Everybody has to live somewhere during retirement, so why not pick someplace beautiful?
That’s the rationale behind Forbes’ list of scenic places to retire.
It reviewed “hundreds of locations in all 50 states” and then made selections based both on objective criteria — a reasonable ratio of physicians per capita, using data from the U.S. Census and the Dartmouth Atlas of Health Care, for instance, since it is a retirement list — and subjective ones, since of course we know that beauty is in the eye of the beholder.
But there are plenty of other factors that were considered in the choosing of the final 25.
The report adds that, to make sure these beautiful places’ attractions are more than skin deep, locations with populations below 10,000 were screened out lest they lack a full range of amenities.
To accommodate all the friends and loved ones who will undoubtedly claim places on your couch, your loveseat and your den floor, they also required that winning locations be no more than an hour or so drive from an airport with commercial service.
Excluded were places with very high rates of serious crimes (murder, rape, robbery and aggravated assault) as calculated by the FBI. Other omissions came courtesy of Hurricane Irma, for sites in Florida and along the Gulf Coast, and as a result of the wildfires in California’s wine country.
Weather was a factor more for aesthetics than for comfort, and of course if you’re going to live there you have to be able to afford it. So Forbes also considered economic factors such as median home price, cost of living and state tax policies — although high expenses didn’t disqualify a place, any more than weather did. As the report says, “To be blunt, pretty scenery doesn’t always come cheap.”
Additional criteria include the relative ranking of a city on the 2017 Milken Institute of Best Cities for Successful Aging report, which looks at what makes a city habitable for older people; air-quality data from the Environmental Protection Agency and assessments of walkability and bikeability.

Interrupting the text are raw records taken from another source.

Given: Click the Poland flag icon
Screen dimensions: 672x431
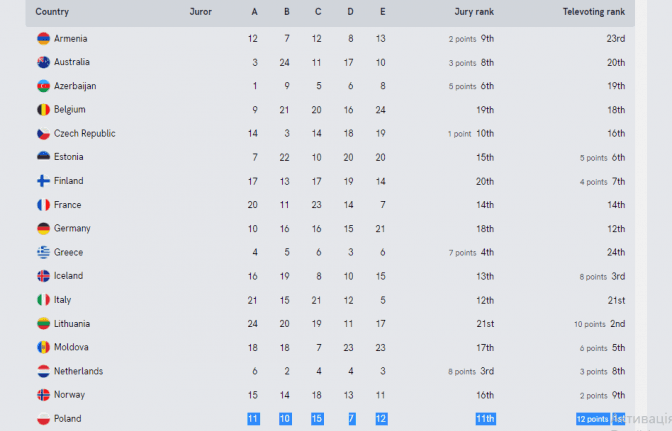Looking at the screenshot, I should pyautogui.click(x=43, y=419).
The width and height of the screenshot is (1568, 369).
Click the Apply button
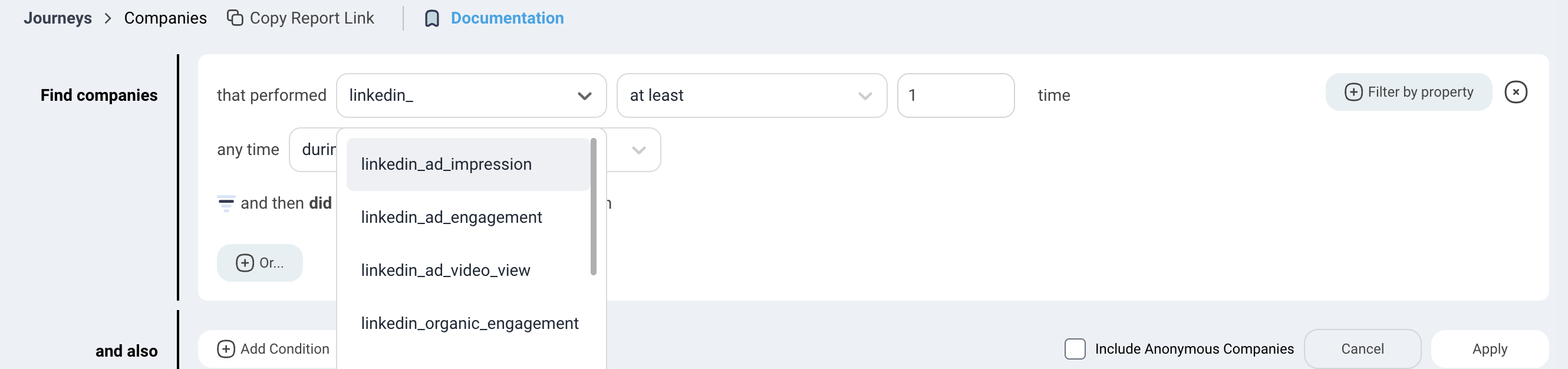(x=1489, y=348)
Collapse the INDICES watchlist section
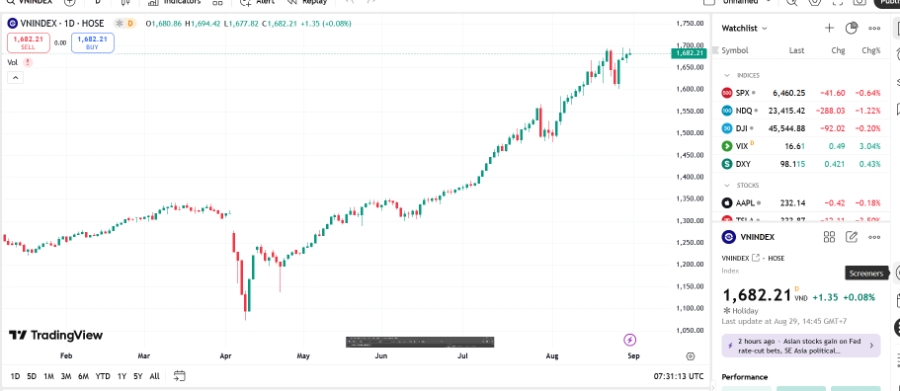The width and height of the screenshot is (900, 391). [727, 75]
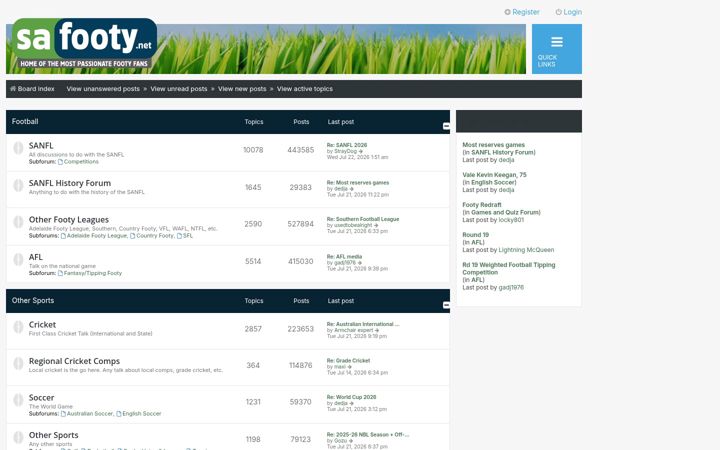The width and height of the screenshot is (720, 450).
Task: Click the Soccer forum status icon
Action: point(18,400)
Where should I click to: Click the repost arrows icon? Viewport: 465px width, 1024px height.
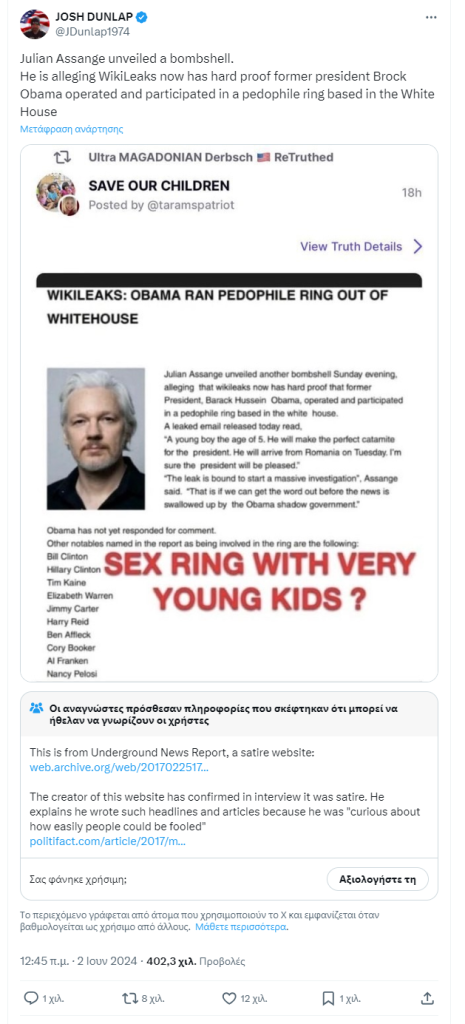129,998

One caveat: Forbes listed its top choices alphabetically, not in order of relative scenic beauty, so we’ve chosen our favorite 10 from their list. You’ll find them below, in no particular order:
10. Portsmouth, New Hampshire
This historic seaport offers architectural wonders and a somewhat walkable place to live. With cold winters and the wind off the Atlantic, its clean air can be bracing, but the city is simply gorgeous to look at.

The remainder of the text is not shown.